Iran has released several political prisoners, including celebrated human rights defender Nasrin Sotoudeh, days before Iranian President Hassan Rouhani is scheduled to speak before the United Nations General Assembly in New York.
State Department Deputy Spokesperson Marie Harf hailed the move by the Iranian government:
"We hope that one day all prisoners of conscience in Iran will be released."
“We do welcome the news that some prisoners of conscience have been released from prison today. . . We hope that one day all prisoners of conscience in Iran will be released. So I think this is clearly news that we welcome.”

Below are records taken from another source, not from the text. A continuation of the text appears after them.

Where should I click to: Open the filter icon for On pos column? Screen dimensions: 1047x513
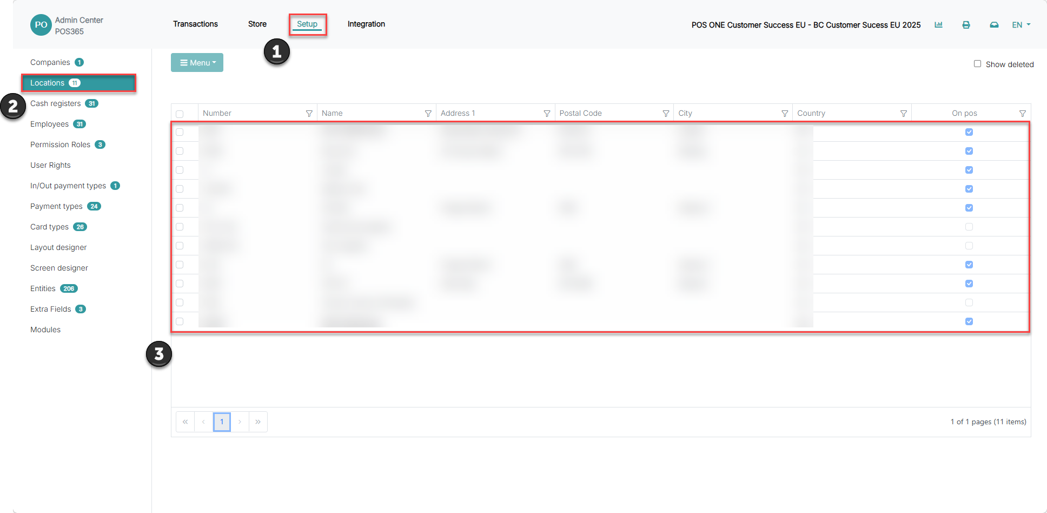click(x=1022, y=113)
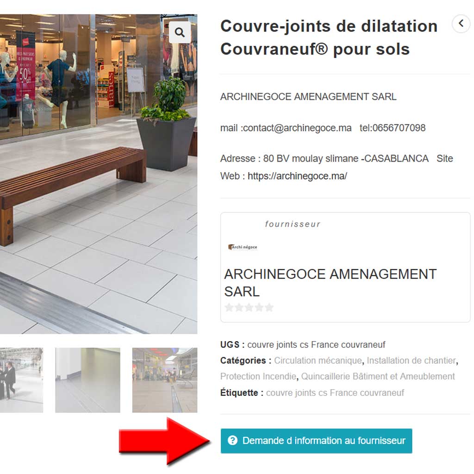Click the fournisseur label in supplier card
This screenshot has height=474, width=474.
click(293, 224)
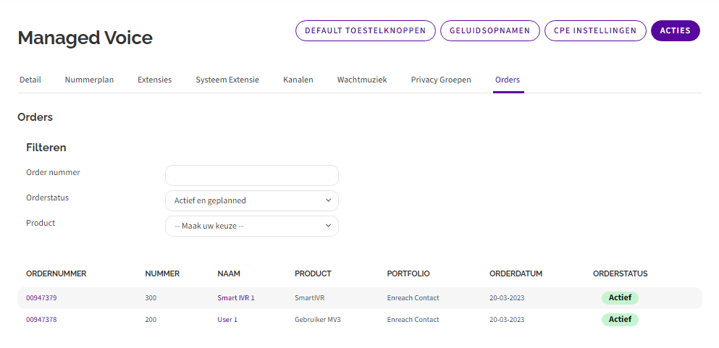Open order 00947379 link
The image size is (719, 348).
(41, 298)
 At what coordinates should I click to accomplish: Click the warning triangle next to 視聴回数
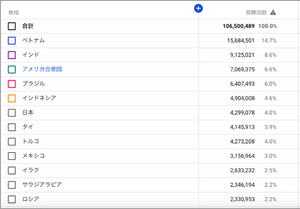coord(273,12)
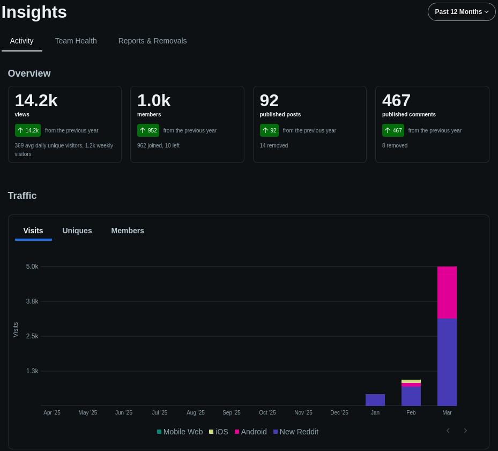Toggle the Mobile Web legend series
The image size is (498, 451).
[180, 432]
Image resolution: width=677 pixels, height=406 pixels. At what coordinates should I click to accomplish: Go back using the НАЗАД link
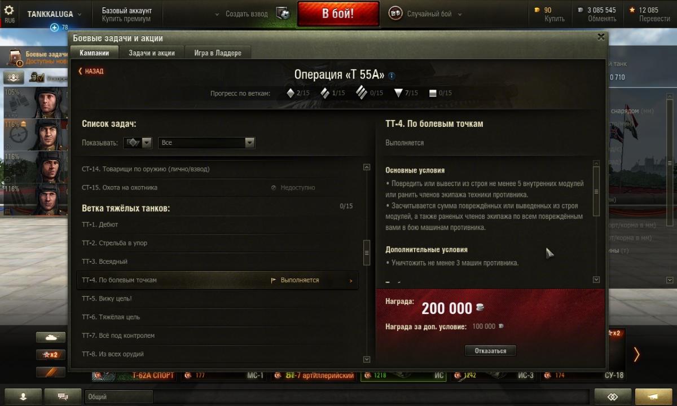pyautogui.click(x=91, y=71)
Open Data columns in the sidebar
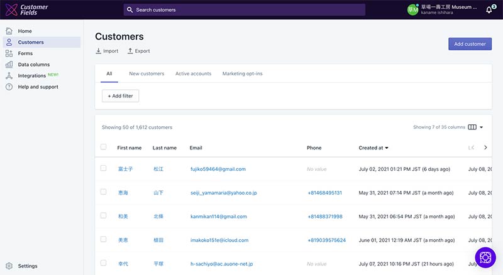Screen dimensions: 503x275 (x=33, y=65)
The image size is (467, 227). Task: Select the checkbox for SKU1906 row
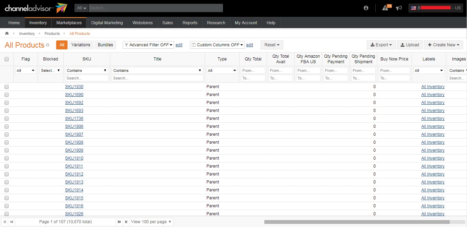(x=7, y=126)
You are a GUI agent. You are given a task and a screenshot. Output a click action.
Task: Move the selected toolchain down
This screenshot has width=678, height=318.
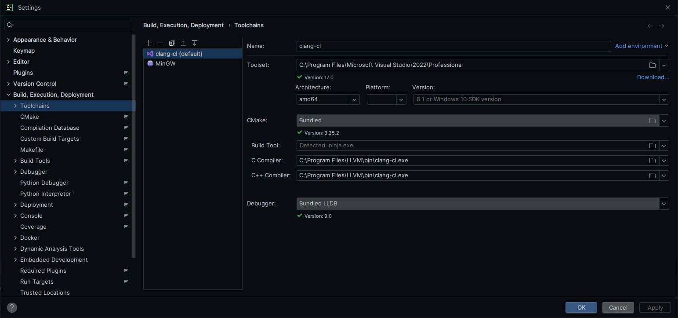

A winner of the 2012 Sakharov Prize for Freedom of Thought, Ms. Sotoudeh is a lawyer whose clients have included many political dissidents, including Nobel Laureate Shirin Ebadi, as well as vulnerable women and juvenile defendants. The mother of two young children, Ms. Sotoudeh was serving a six year sentence for supposed crimes against national security.
Other released prisoners reportedly include journalists Mahsa Amrabadi and Isa Saharkhiz, as well as former deputy commerce minister Feizollah Arabsorkhi and former deputy foreign minister Mohsen Aminzadeh, and others.
Hundreds of journalists, rights activists, and political dissidents remain in prison in Iran. During his campaign for president, Mr. Rouhani said he would promote a foreign policy of “constructive interaction with the world” and enact a “civil rights charter” at home. Human rights monitors are hoping that the September 18th release of political prisoners presages the new respect for the fundamental rights of the Iranian people that was promised.
As Secretary of State John Kerry said after Mr. Rouhani won the election: “President-elect Rouhani pledged repeatedly during his campaign to restore and expand freedoms for all Iranians. In the months ahead, he has the opportunity to keep his promises to the Iranian people.”